The Face Behind the Mask
Some form of distress is very common among cancer patients. According to Michelle Riba, MD of the University of Michigan Comprehensive Cancer, “About 50% of patients with cancer having some form of diagnosable psychiatric disorder sometime during their course of care”.
It is often difficult to identify distress because the symptoms can overlap with the symptoms of cancer and its treatment. According to the US National Cancer Institute, the following are misconceptions about cancer and how people cope:
- All people with cancer are depressed
- Depression in a person with cancer is normal
- Treatment does not help the stigma
- Everyone with cancer faces suffering and a painful death
Patients who are in distress and who may need help can present with any of the following manifestations:
- Difficulty falling asleep or maintaining sleep
- Loss of appetite even in the presence of one’s favourite foods
- Feelings of hopelessness, helplessness, lack of worthiness, too much self-pity
- Lack of capacity to enjoy things, lack of energy, being constantly tired
- Loss of interest in activities and pleasure
- Being constantly agitated, irritable, gets angry very easily especially with trivial things
- Preoccupation with worries
- Inability to concentrate
The Patient is Not The Only One
Everybody usually focuses on the person diagnosed with cancer. Most of the time, we do not think of the other people who are similarly affected. I often tell patients that when a family member is diagnosed with cancer, the whole family is affected. The disturbance physically, emotionally, psychologically and financially affects the entire family.
The Stigma Of Psychiatry
After speaking to the patient’s daughter, I spoke to the patient again. I told her that I am suspecting that she may be depressed and suggested that she see a psychiatrist. The patient said she would think about it.

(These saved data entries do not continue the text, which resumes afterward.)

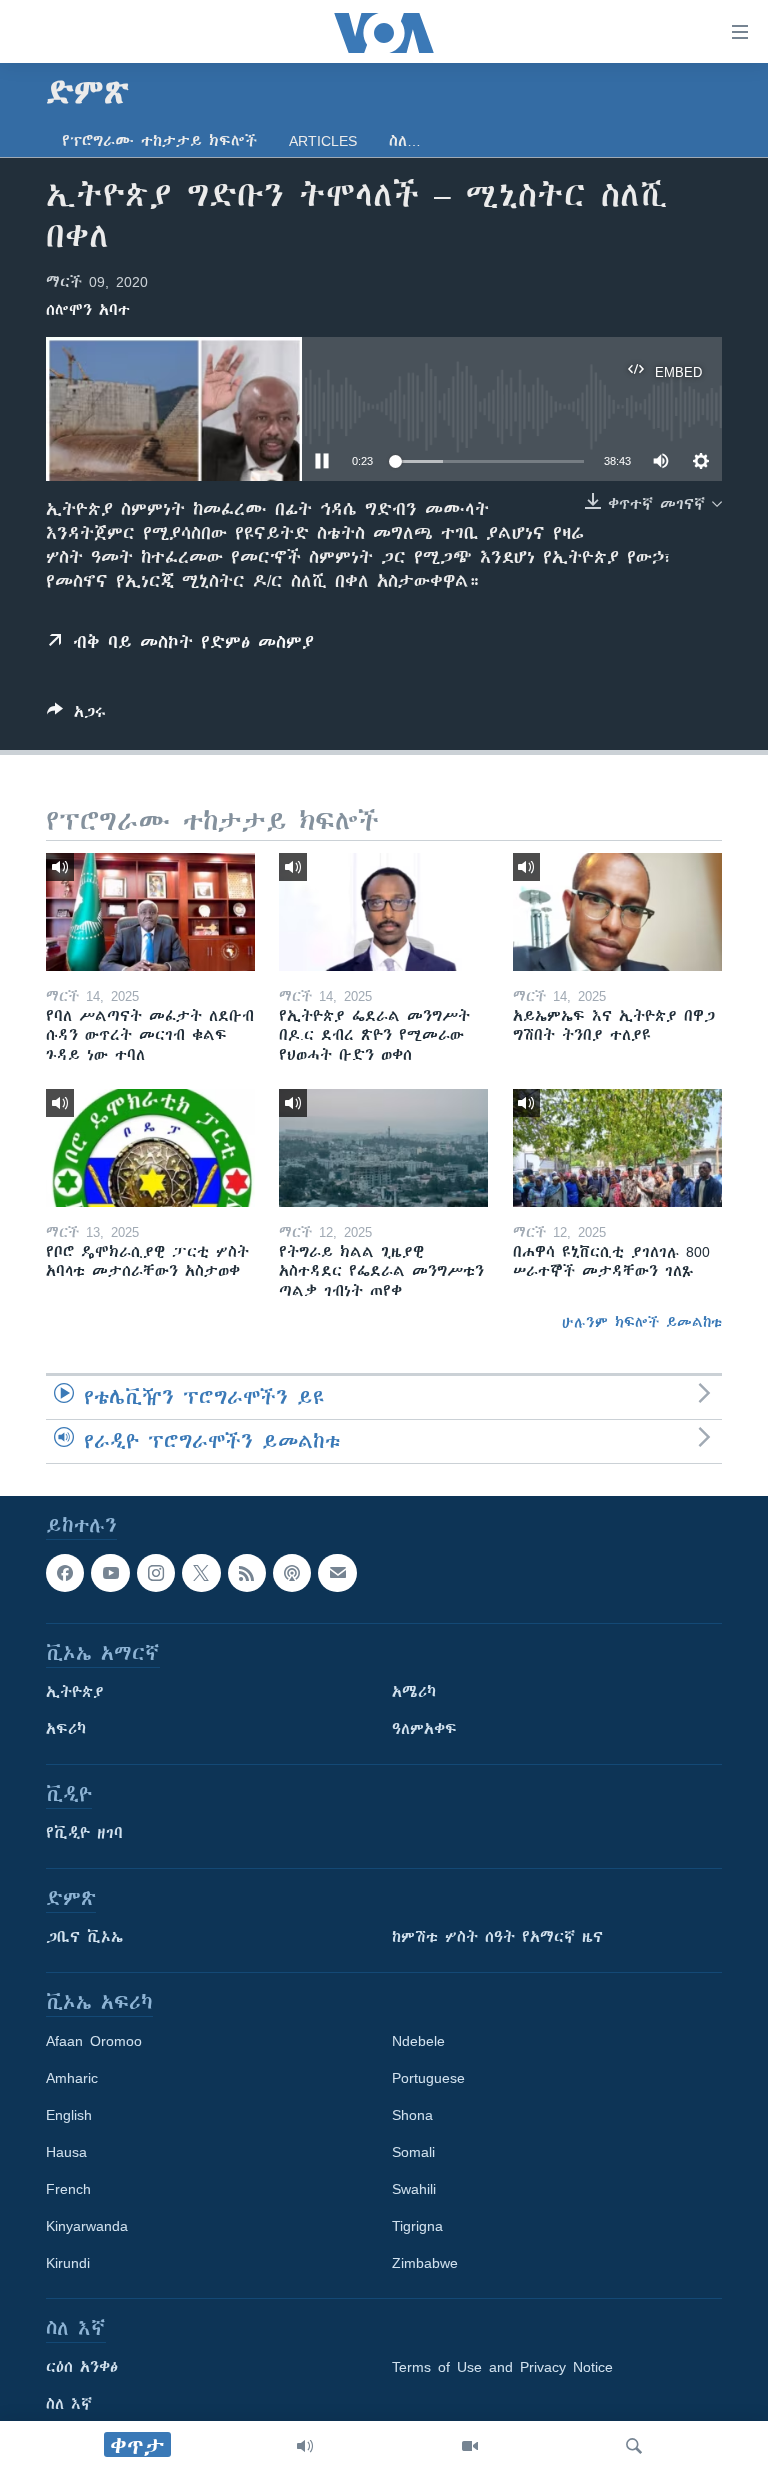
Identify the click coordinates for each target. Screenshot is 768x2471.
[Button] (76, 715)
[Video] (470, 2446)
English (69, 2115)
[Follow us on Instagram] (156, 1573)
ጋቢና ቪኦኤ (84, 1937)
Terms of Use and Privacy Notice (502, 2367)
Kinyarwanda (87, 2226)
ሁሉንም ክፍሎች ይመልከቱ (642, 1322)
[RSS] (247, 1573)
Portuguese (428, 2078)
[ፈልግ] (634, 2446)
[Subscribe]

Many patients have a very negative reaction when advised to see a psychiatrist. They often think that something is terribly wrong with them. They are afraid to be viewed as “Crazy”, “Insane”, “Cuckoo” , “Out of their mind”, “Hopeless”. But the contrary is true. Patients who submit themselves to scrutiny are actually more insightful and have more likelihood to benefit.
I had another patient who behaved similarly to the patient above. I asked her to see a psychiatrist and she agreed. After a few visits to the doctor, she came back to my clinic more vibrant, happier, peaceful and so is her family.